Backward compatibility — older kneo_serv than the pin

kneo-client X.Y.Z is not guaranteed against kneo_serv releases older than its pin. Wrappers may rely on response fields that older kneo_serv versions don't emit, and the client's error mapping assumes the current platform error shape. A KeyError on from_dict() is the typical symptom — the wrapper expects a field that wasn't in the older platform's response.

If you have to talk to an older kneo_serv, pin to a matching kneo-client minor:

Need to talk to kneo_serv Use kneo-client
0.4.x 0.1.x

(More rows added as the project ships.)

Breaking changes

A breaking change in either direction triggers a major bump:

  • kneo-client major — the public Python API (kneo_client.* namespace) changes incompatibly. Very rare.
  • kneo_serv major — i.e., introduction of /v2. kneo-client may need a major bump if /v1 is sunset; otherwise it ships a new minor that supports both.

Within a major, deprecated surfaces keep aliases for at least one minor.

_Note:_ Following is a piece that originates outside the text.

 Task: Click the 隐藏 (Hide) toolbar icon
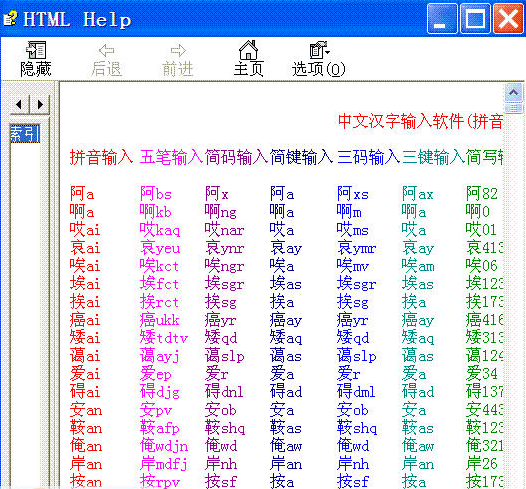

See docs/dev/contributing.md for the deprecation policy.

Verifying compatibility yourself

The simplest smoke is the bundled examples:

# Install a specific kneo-client version
python -m pip install "kneo-client==X.Y.Z"

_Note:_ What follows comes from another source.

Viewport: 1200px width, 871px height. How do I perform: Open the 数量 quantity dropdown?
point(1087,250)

# Point it at your kneo_serv instance
export KNEO_URL=https://your-kneo-serv.example.com
export KNEO_API_KEY=...

# Run the smoke (touches health, runs, audit, agent specs, and human tasks)
python -m kneo_client.examples.01_basic_run YOUR_SPEC_ID

The five examples/ scripts collectively touch the platform health, runs, audit, agent spec, and human-task surfaces — enough to catch obvious incompatibilities in seconds.

For deeper validation, the integration test suite is env-gated; set KNEO_TEST_URL and KNEO_TEST_API_KEY and run python -m pytest tests/integration -v.

What the pin does not guarantee

The pin guarantees the wire format and the path set of /v1. It does not guarantee:

  • Provider availability — whether your kneo_serv deployment has GPT-4 configured, an MCP server reachable, a specific runtime registered. The pin says nothing about deployment state.
  • Spec compatibility — a spec that works on one kneo_serv may fail on another if the spec relies on a specific provider, tool, or platform version. Validate specs against the target environment with client.agent.specs.validate(...).
  • Policy outcomespolicies.environment_* queries return whatever policy is configured on the target deployment.

These are platform-deployment concerns, not client-library concerns. The client gives you a clean wire to the platform; what the platform allows is a separate dimension.